Revises GDP growth at 6.5pc in FY14
The government is going to compromise with the development budget as it has decided to cut the annual development programme by 16.5 per cent in the current fiscal year, officials said.
A meeting of the coordination council on the country’s macro-economy and budget took the decision on Thursday, they said. Presided over by finance minister AMA Muhith, the meeting, however, opted to cut the non-development expenses by only less half per cent and the overall budget of Tk 2,22,491 crore by 5 per cent.
The rate of inflation that was projected at 7 per cent will remain unchanged.

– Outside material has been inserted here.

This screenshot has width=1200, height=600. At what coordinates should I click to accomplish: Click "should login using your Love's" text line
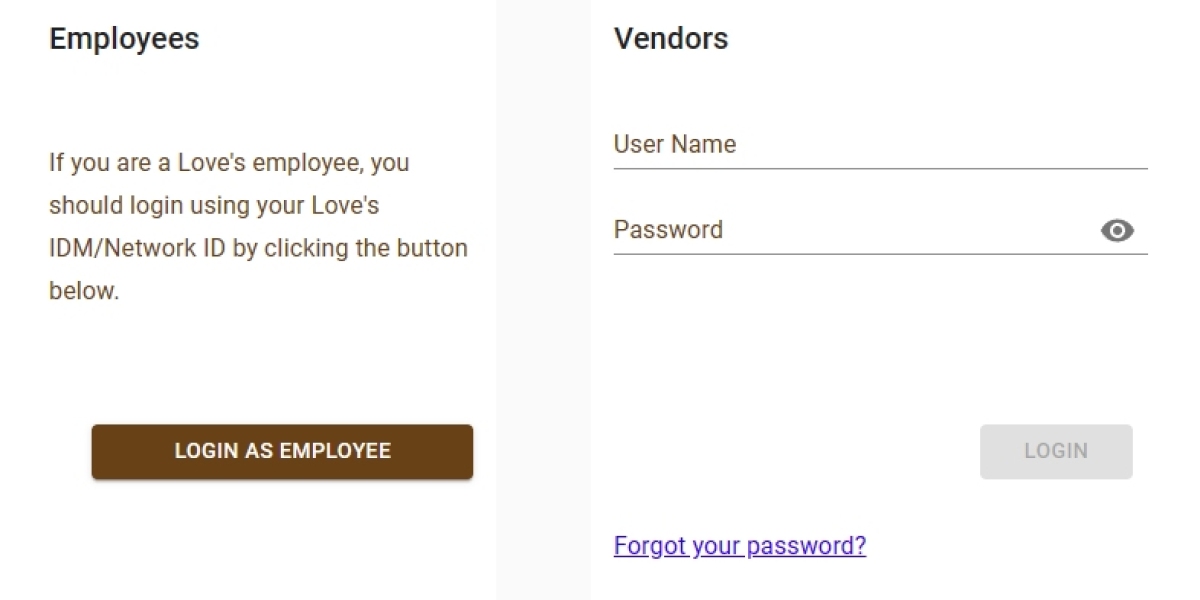[x=214, y=205]
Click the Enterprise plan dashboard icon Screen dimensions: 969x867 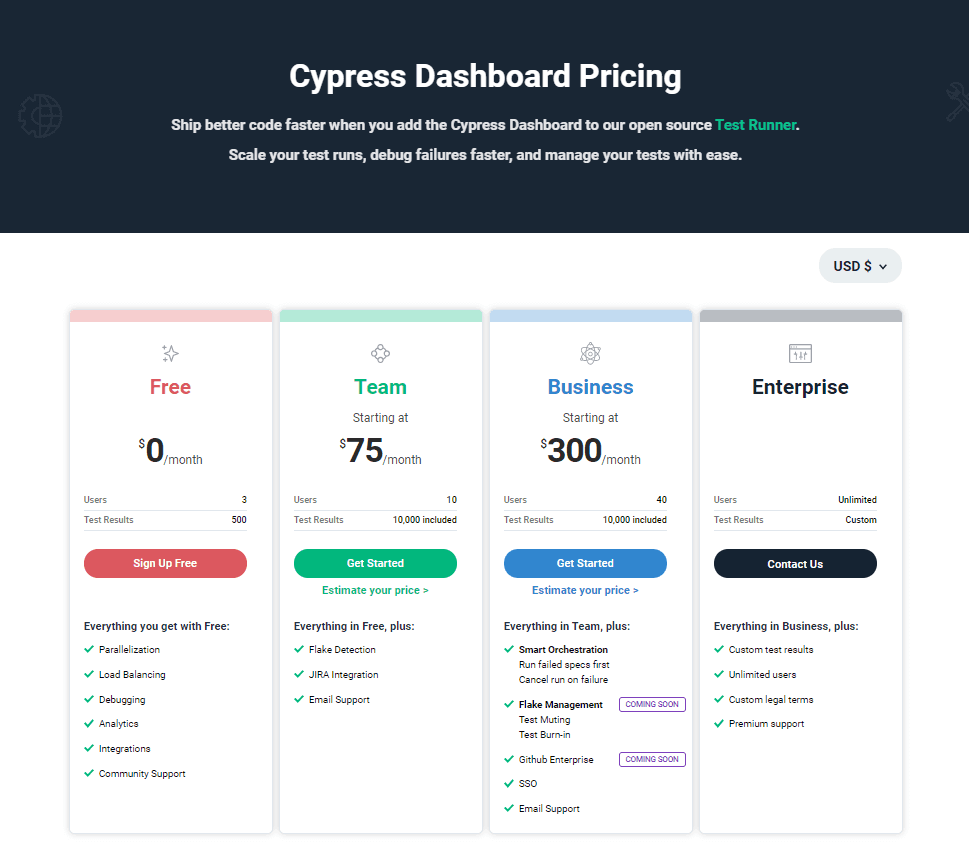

The big cut in ADP has been attributed to the growing revenue shortfall which is likely to hit more than Tk 13,000 crore at the end of the fiscal year.
The meeting decided to revise the growth rate of the gross domestic product at 6.5 per cent from originally 7.2 per cent despite cutting the ADP to Tk 55,000 crore from projected Tk 65,870 crore.
The meeting was told that the revised 6.5 per cent growth was likely as the economic activities were picking up after the January 5 general election.
It was also told that political unrest had not caused major adverse impact on the economy as apprehended by the country’s donors and development partners.
AMA Muhith admitted that the impact of the political unrest on the economy was not massive.
Talking to reporters after the meeting, he reiterated that the GDP growth would be no less than 6.3 per cent.
He said they would review the country’s overall economic situation again.
The next meeting of the committee is scheduled to take place next month.
The World Bank and the International Monetary Fund have already lowered the growth rate below 6 per cent due to disruption in economic activities during the controversial general election boycotted by major opposition.
Officials attending the meeting argued that donor agencies made the GDP forecast apprehending longer period of political unrest. But there was no political unrest after the general election that helped resumption of the economic activities in full swing.
They lauded export performance during the first-half of the current financial year which recorded US$ 14.68 billion with 16.56 per cent growth despite political unrest. Import was picking up, they said.
Former caretaker government adviser Mirza Azizul Islam said falling revenue was not the only negative indicator of the economy.
Falling investment was the other key concern, he said, adding that more than 6 per cent growth in the current fiscal year was unlikely.